## Quoted passage
■ ■ ■ ■ ■

In terms of how closely the app will track and pin point you, that will depend on your phone/gps, and the quality of your connection to the satellites overhead. I have had good luck with marking my location and tracking my route, the orientation arrow does get pretty off sometime though, but again, that could be the hardware not the software. The one troubling issue I have had recently is the tendency for the app to open and none of my waypoints or tracks show up, if I restart the phone that will fix the problem, but it is inconvenient.

Hope this helps.
 
I don’t think it’s as accurate as some of its competitors. But I also don’t use it as a land survey. I use it as a tool. You’re supposed to know where you’re hunting/hiking/fishing....whatever.
 
I have a buddy that surveys. He has it on his phone and uses it for reference. We also used it hunting the other weekend and we went by it.

Now with the pictures showing property lives going through houses. He is surveying and area thats all messed up. Fences in the wrong places and buildings on other people's land. What they're going to suggest is everyone just signs something to say they agree they'll just make the current fence lines the actual property lines. Otherwise everyone's going to have a huge headache.

I also checked and my family's cabin, who's property has been surveyed a few times, has the lines not exactly right, but they're within 10/15 feet right.

I also have been told by a warden to one OnX and that he uses OnX to determine lines.

■ ■ ■ ■ ■

## Entries supplied

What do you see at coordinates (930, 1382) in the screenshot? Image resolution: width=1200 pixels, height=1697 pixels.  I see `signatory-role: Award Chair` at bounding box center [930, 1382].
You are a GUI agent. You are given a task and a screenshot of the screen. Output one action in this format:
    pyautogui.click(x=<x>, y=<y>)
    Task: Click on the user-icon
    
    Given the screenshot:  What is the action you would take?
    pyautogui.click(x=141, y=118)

■ ■ ■ ■ ■

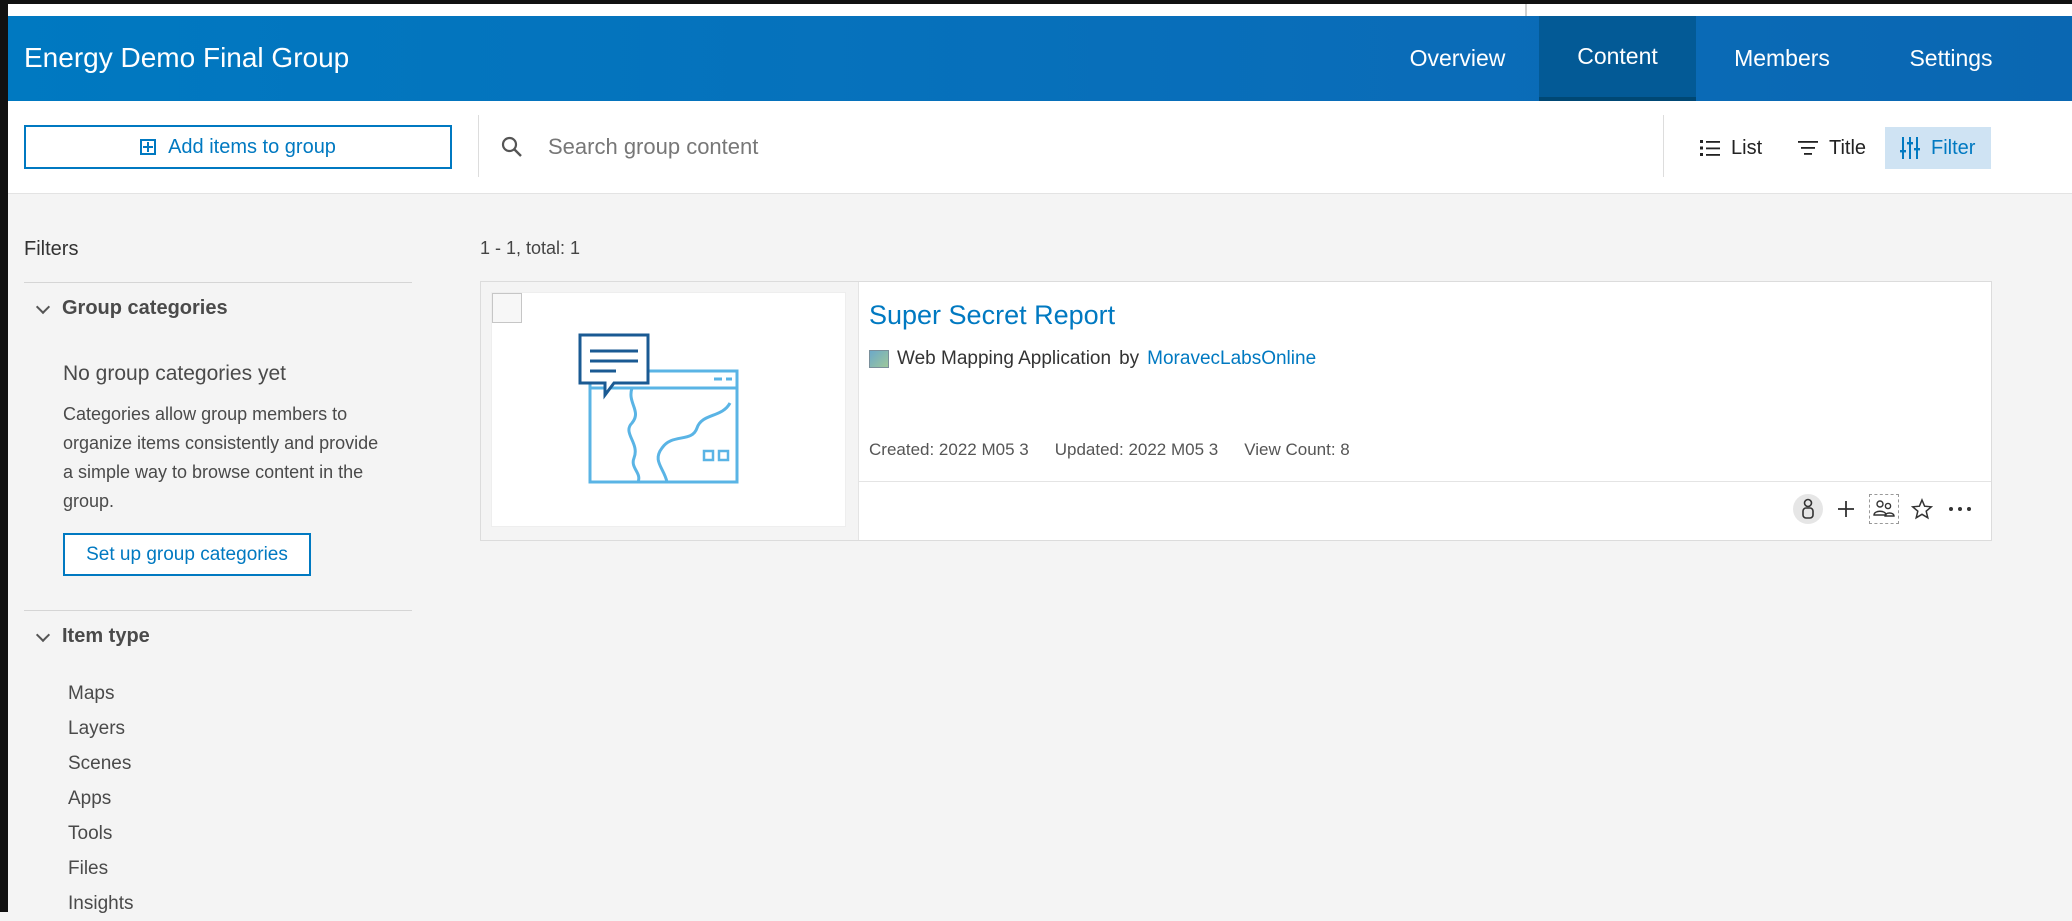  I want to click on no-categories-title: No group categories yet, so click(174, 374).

■ ■ ■ ■ ■

## Tasks to carry out
1. List the outdoor activities named in the slash-separated list in the post about the mapping app.
2. Quote the post about the mapping app, starting with "I don’t think" and going on through "a huge headache.".

## Solved tasks
1. hunting, hiking, fishing

2.
I don’t think it’s as accurate as some of its competitors. But I also don’t use it as a land survey. I use it as a tool. You’re supposed to know where you’re hunting/hiking/fishing....whatever.
 
I have a buddy that surveys. He has it on his phone and uses it for reference. We also used it hunting the other weekend and we went by it.

Now with the pictures showing property lives going through houses. He is surveying and area thats all messed up. Fences in the wrong places and buildings on other people's land. What they're going to suggest is everyone just signs something to say they agree they'll just make the current fence lines the actual property lines. Otherwise everyone's going to have a huge headache.